ToDo-Listen – oder das Leben einer Neun*

Ich starre auf meine ToDo-Liste. Da stehen viele Dinge. Ich habe auch wirklich viele Dinge gemacht heute. Seltsam, ich kann nichts abstreichen. Solche Tage gibt’s bei mir öfters. Es sind Tage, an denen ich alles und doch nichts tue. Weil ich viele Dinge tun könnte, aber eigentlich nichts sein muss. Es fällt mir schwer, Prioritäten zu setzen und Entscheidungen zu treffen. Wenn ich dann beispielsweise am Samstag um 22 Uhr unter die Dusche husche und mir in den Sinn kommt, dass ich eigentlich noch Zopf backen wollte, dann war es so ein Tag. Der Zopf hat es nicht mal auf die ToDo-Liste geschafft. Oh weia. Ich kann nicht mal verlässliche ToDo-Listen schreiben. 

In der Enneagramm-Sprache sagt man schlicht dazu: Du bist eine Neun. Und es gibt Tage, da bin ich eine furchtbare Neun. Dazu steht im Buch «Wer du bist» ohne Umschweife: «Die Neun ist ohne Liste eine Gefahr für die Menschheit» Ja, so in der Art.

Eine meiner Taktiken ist es, die Dinge hinauszuzögern. Da sollte ich dringend die Wäsche waschen und die bestellten Bräzeli backen, aber was tue ich? Ich rette einer Raupe das Leben. 

Das ist doch auch wichtig, oder? Mein Sohn hat eine Raupe gefunden und sie in ein Glas gesteckt. Nur mit der Nahrung hat es nicht geklappt, er konnte keine Brennnesseln finden. Und als ich nach dem Morgenessen eine Runde ums Haus drehe (das an und für sich ist schon ein Ablenkungsmanöver) sehe ich diese Raupe, die kurz vor ihrem Ende ist. So interpretiere ich das auf jeden Fall und ziehe mit Gartenhandschuhen los, um am benachbarten Zaun nach Brennnesseln zu suchen. Tatsächlich werde ich fündig, fülle das Glas mit dem Futter, stecke zwei Zweige hinein und verschliesse es mit einem Netzli. Dann beobachte ich, ob sich die Raupe bewegt und zu fressen anfinge. In der Zwischenzeit schmeisse ich den Hühnern etwas Körner hin – eine weitere Verzögerung. 

Als die Raupe sich wieder ausrollt und sich über die Brennnessel her macht, besinne ich mich und gehe zurück ins Haus. Jetzt ist doch tatsächlich eine Stunde vergangen! Wo ist sie nur hin?  

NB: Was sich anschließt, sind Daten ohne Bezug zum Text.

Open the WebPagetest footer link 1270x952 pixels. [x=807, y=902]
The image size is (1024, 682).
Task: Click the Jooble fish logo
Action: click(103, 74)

Aber seit ich mich mit meiner Neuner-Persönlichkeit auseinandergesetzt habe, kann ich besser damit umgehen. Öpedie dürfen solche Neuner-Tage auch einfach mal sein. Denn in den Tag hineinleben hat auch das Seine. Inzwischen plane ich solche Stunden in meine Woche ein. Slow Time – einfach tun, was einem vor die Füsse fällt. Zeit mit Gott verbringen, in der Natur sein und sich den Luxus gönnen, den Hühner einen Augenblick einfach nur zuzuschauen.
 
Und manchmal bin ich danach doppelt effizient. Denn wenn ich auch die Wäsche lange liegen gelassen habe, dann habe ich sie doch in kürzester Zeit im Schrank. Zum Beispiel während die Kinder am Samstagabend ihre Ämtli machen, duschen und Fingernägel schneiden müssen. Also die Zeit, in der ich anwesend sein muss, um Kommandos im Zehn-Minuten-Takt zu geben: – «geh duschen, bist du fertig? Zähne geputzt?» «Bist du schon am Duschen?» «Machst du bitte etwas schneller?» «Warum liest du, statt zu duschen?» – aber eigentlich nichts zu tun habe. Dabei lässt sich nebenbei schnell und gut die Wäsche falten. Wäre ja blöd gewesen, ich hätte eine ganze Stunde meines Vormittages dafür geopfert.
 
Und so kann ich darüber lachen, wenn Stefan nach der Arbeit nach Hause kommt und zu mir sagt: «Du flickst gerade die Tapeten? Was genau solltest du eigentlich tun?» So schön, dass er mich kennt und trotzdem liebt.
 

*Kennst du das Enneagramm? Ein bewährtes, vielschichtiges Konzept der neun Persönlichkeitstypen. Das Buch «Wer du bist» von Ian Morgan Cron und Suzanne Stabile ist ein wundervoller Einstieg in das Thema. Humorvoll und einfach verständlich. Und nein, es ist nicht esoterisch.